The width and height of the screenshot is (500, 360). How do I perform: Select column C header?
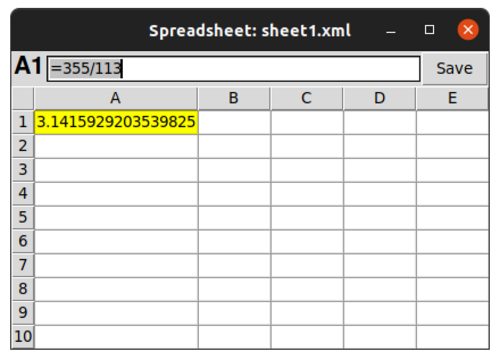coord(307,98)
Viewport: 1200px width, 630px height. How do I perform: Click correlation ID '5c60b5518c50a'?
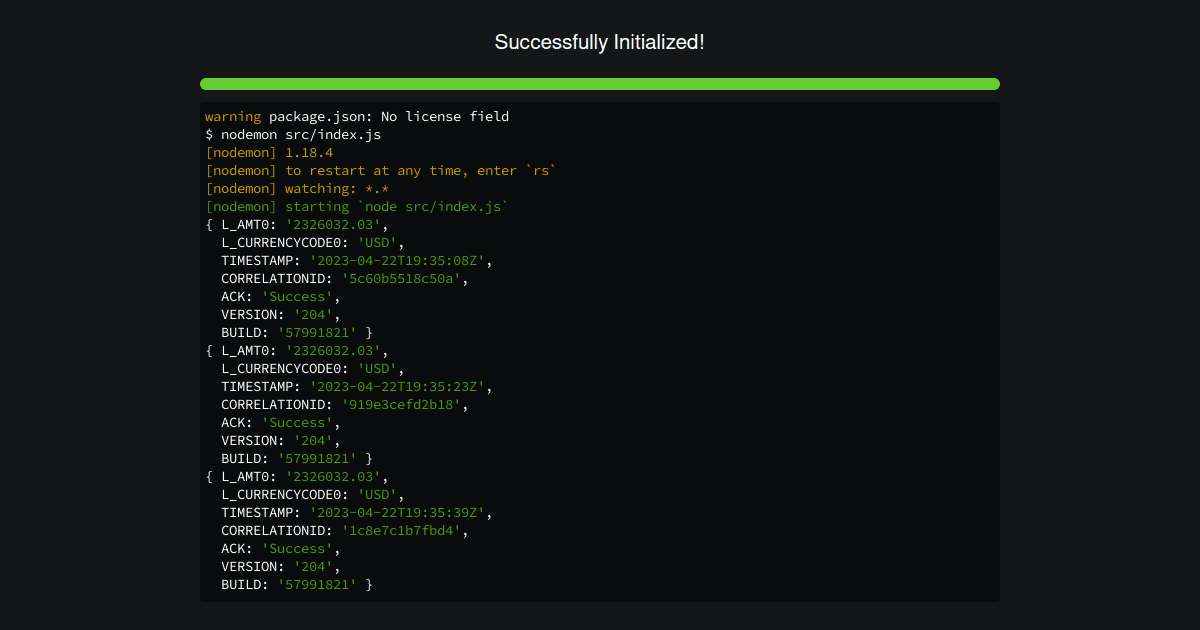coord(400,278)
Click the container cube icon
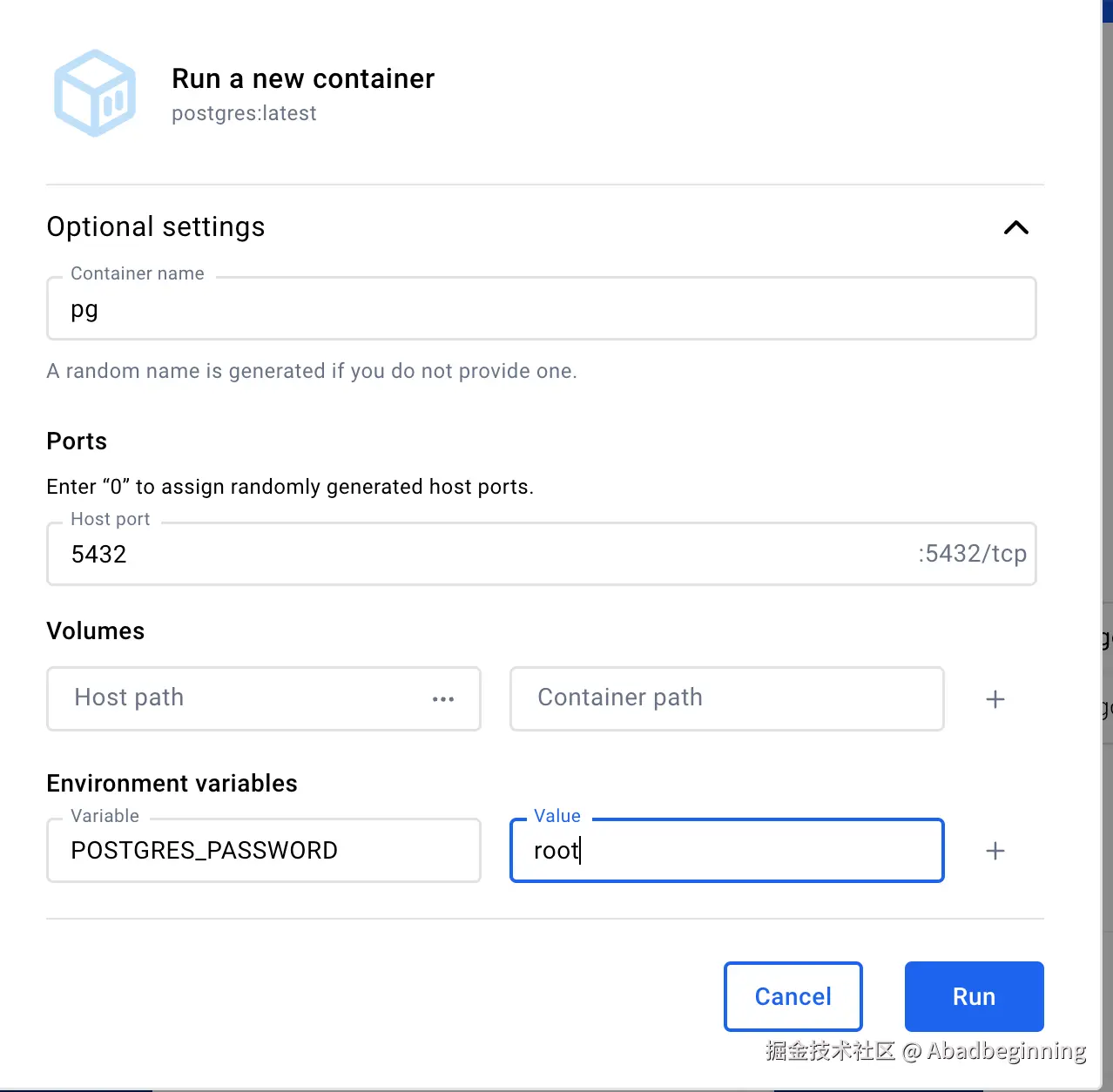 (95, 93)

→ **To do**
Give the rows above as a two-column CSV with the headers instruction and location. Each row's text and its answer go in one quoted field apiece, with line breaks replaced by spaces and the pictures omitted.

→ **Task result**
instruction,location
"The width and height of the screenshot is (500, 360). How do I perform: Select column C header?","coord(307,98)"
"Viewport: 1200px width, 630px height. How do I perform: Click correlation ID '5c60b5518c50a'?","coord(400,278)"
"Click the container cube icon","(95, 93)"